◆ Check your understanding:
**a)** From the essay below on the Great American Composer, list the songs that the future critic may be lucky enough to run across.
**b)** Pick up the essay on the Great American Composer below after its final sentence and write the next part.

◆ Reading text:
----------

THE GREAT AMERICAN COMPOSER

April 1917 Carl Van Vechten
THE GREAT AMERICAN COMPOSER
April 1917 Carl Van Vechten

THE GREAT AMERICAN COMPOSER

His Grandfathers Are the Present Writers of Our Popular Ragtime Songs

CARL VAN VECHTEN

WHEN curious some critic, a hundred years hence, searches through the available archives in an attempt to discover what was the state of American music at the beginning of the Twentieth Century do you fancy that he will take the trouble to exhume and dig into the ponderous scores of Henr) Hadley, Arthur Foote, Ernest Schelling, George W. Chadwick, Horatio W. Parker, and the rest of the recognizedly "important Composers of the present day? Will he hesitate for ten minutes to peruse the scores of "Mona," the Four Seasons symphony, or The Pipe of Desire? A plethora of books and articles on the subject will cause him to wonder why so much pother was made about Edward MacDowell, and he will even shake his head a trifle wearily over the saccharine delights of The Rosary and Narcissus. But if he is lucky enough to run across copies of Waiting for the Robert E. Lee, Alexander's Ragtime Band, or Hello Frisco, which are scarcely mentioned in the literature of our time, his face will light up and he will feel very much as Yvette Guilbert must have felt when she unearthed Le Cycle du Vin, or Le Lien Serre, or C'est le Mai, and he will attempt to find out, probably in vain (until he unearths a copy of this article in some public library) something about the composers, Lewis F. Muir, Irving Berlin, and Louis A. Hirsch, the true grandfathers of the Great American Composer of the year 2001.

----------

◆ Data excerpt:
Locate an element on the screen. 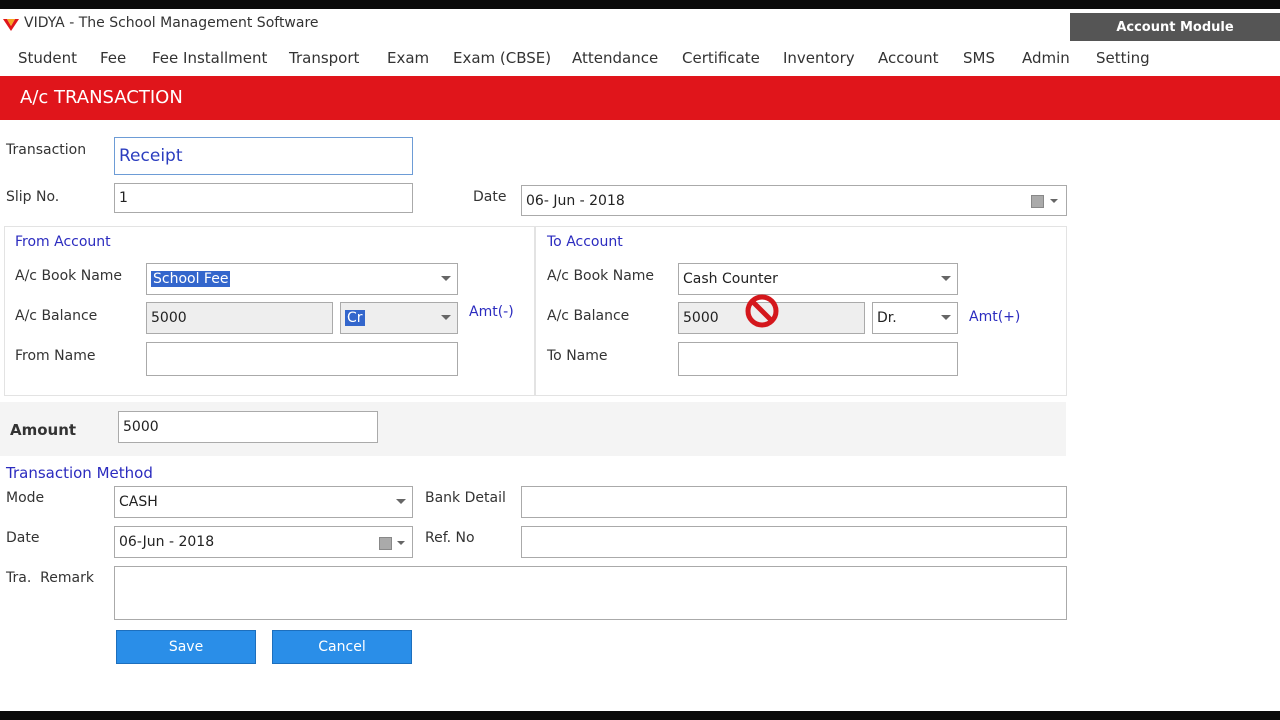  slip-no-value: 1 is located at coordinates (124, 198).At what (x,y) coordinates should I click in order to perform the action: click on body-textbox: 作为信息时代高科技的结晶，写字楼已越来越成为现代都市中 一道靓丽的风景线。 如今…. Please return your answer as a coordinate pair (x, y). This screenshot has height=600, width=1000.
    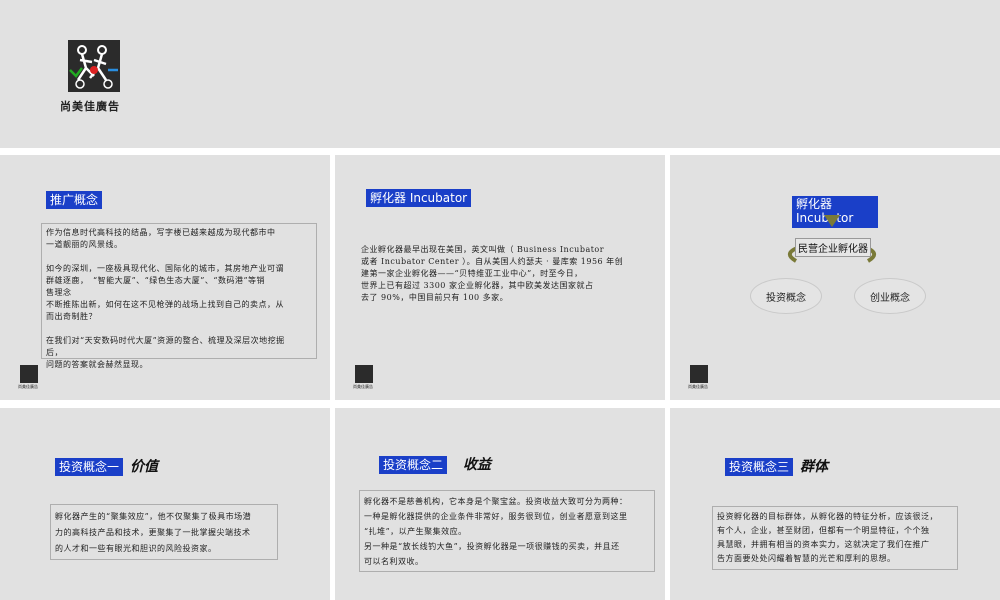
    Looking at the image, I should click on (179, 296).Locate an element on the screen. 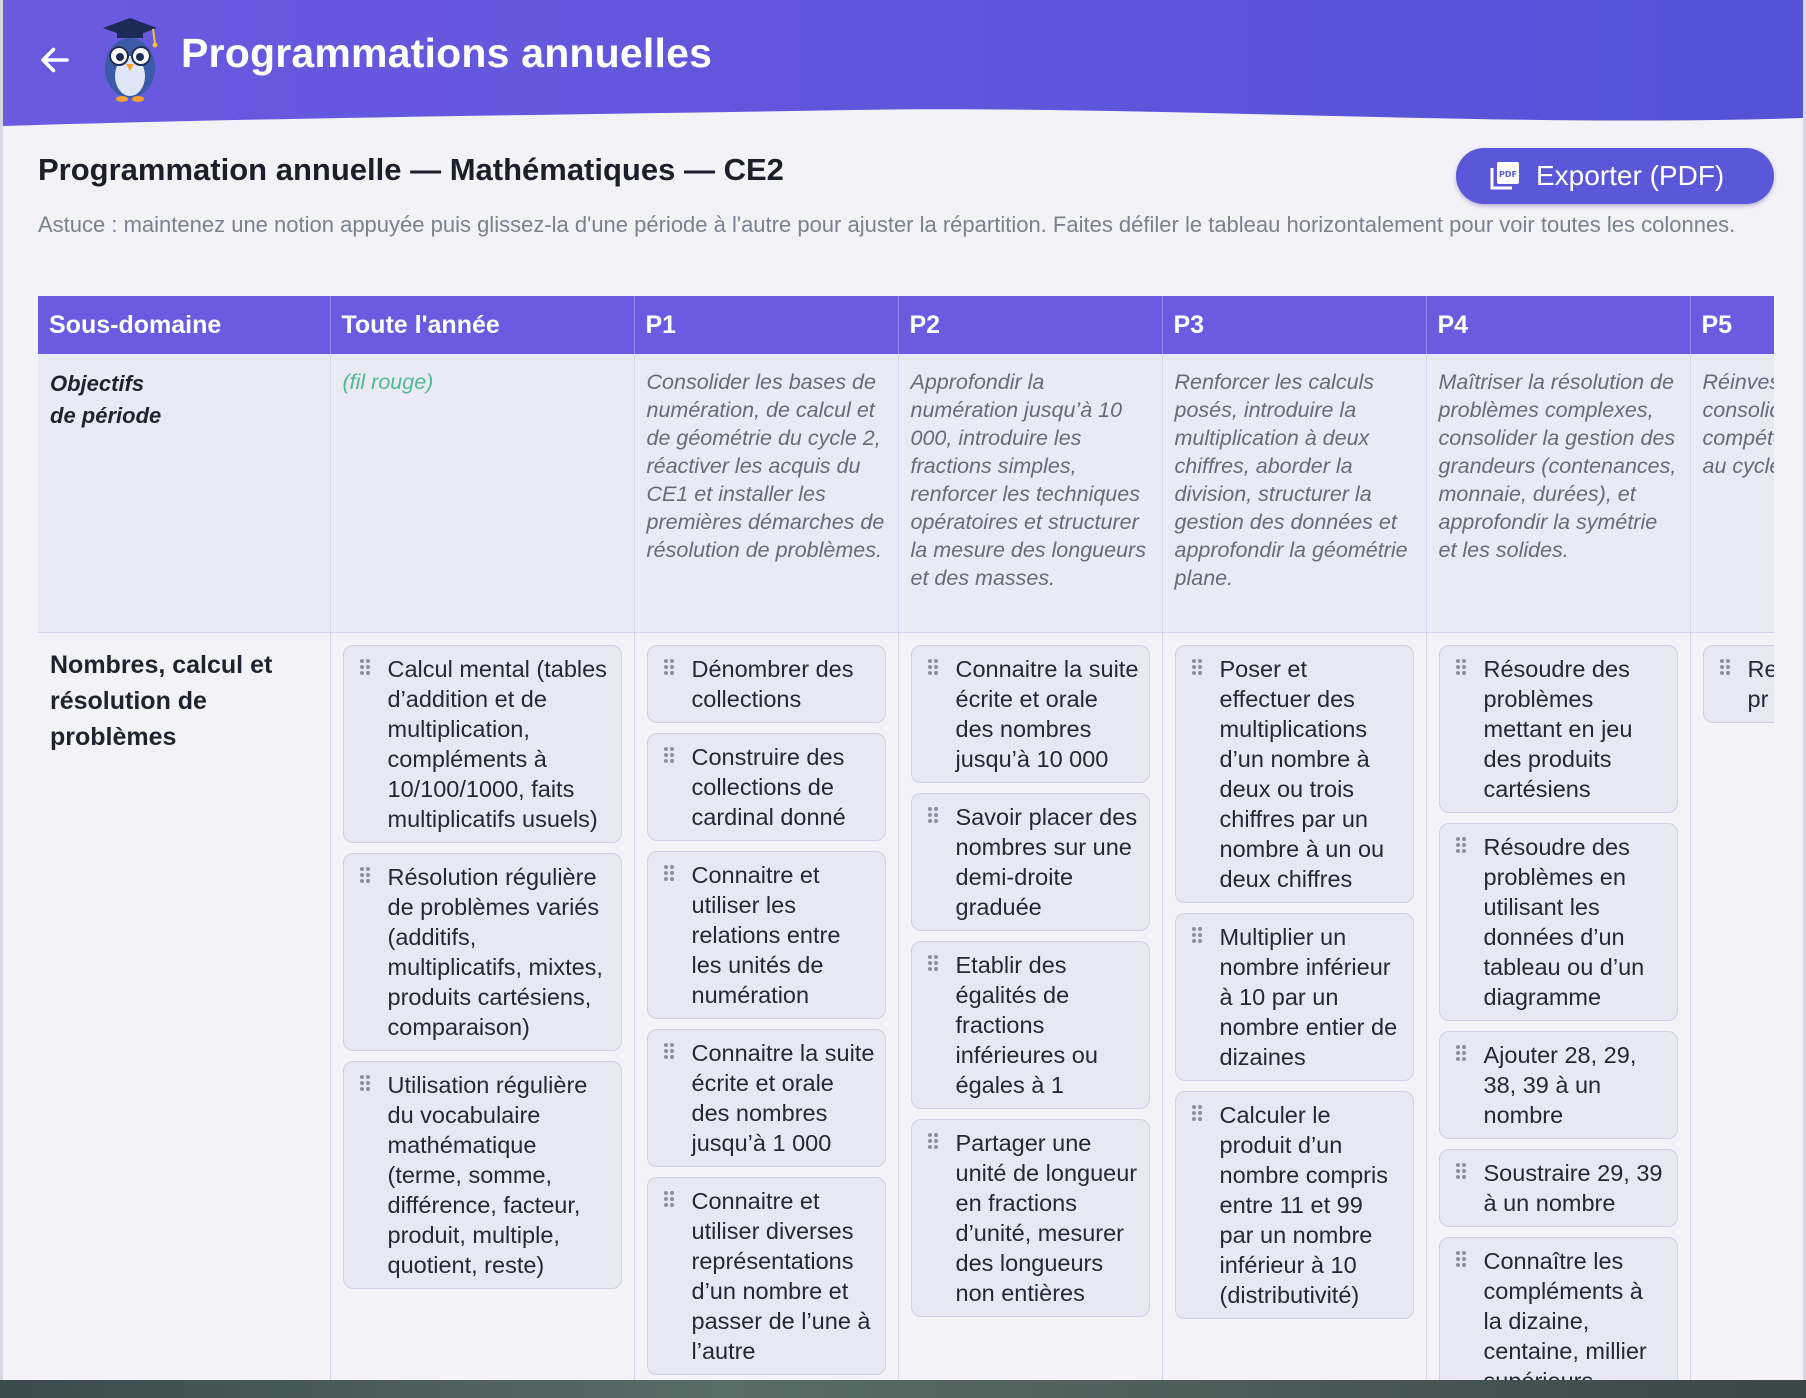 This screenshot has width=1806, height=1398. app-title: Programmations annuelles is located at coordinates (447, 53).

----------

◆ Results for the exercise:
**a)**
Waiting for the Robert E. Lee
Alexander's Ragtime Band
Hello Frisco

**b)**
THERE are difficulties in his way. Nothing disappears so soon from the face of the earth as a very popular song. The music shops sell hundreds of thousands of copies before the demand suddenly ceases. No more copies are ordered from the publishers, who themselves lose interest in songs which may be taking up space which should be allotted to newer tunes. As for the purchasers, on every moving day they consign their old popular songs to the dustheap. After the Ball makes way for Two Little Girls in Blue (or vice-versa; I really can not be expected to remember that far back!) Try to buy After the Ball now and see if you can. Advertise for a copy and see if you can get one. You will find it very difficult, I think, and yet it was only 1892, or 1893, when everybody was singing this melancholy tale of the misadventures of a little girl in a big city. No doubt at that period kind old ladies stopped on the streets to pat bleached blondes on the cheeks, with the reflection, "She may be somebody's daughter".

Music of that variety will not be sought after by collectors and prized and sung again, except out of curiosity, or to "furnish innocent merriment". There will be those, no doubt, impelled to form a collection of the sentimentalities of the late Nineteenth Century', including therein the drawings of Howard Chandler Christy, which will be as rare as black hawthome vases in 2000, and the novels of George Barr McCutcheon, a single copy of whose Nedra or Graustark may fetch the tidy sum of forty dollars in gold at some Twenty-first Century' auction.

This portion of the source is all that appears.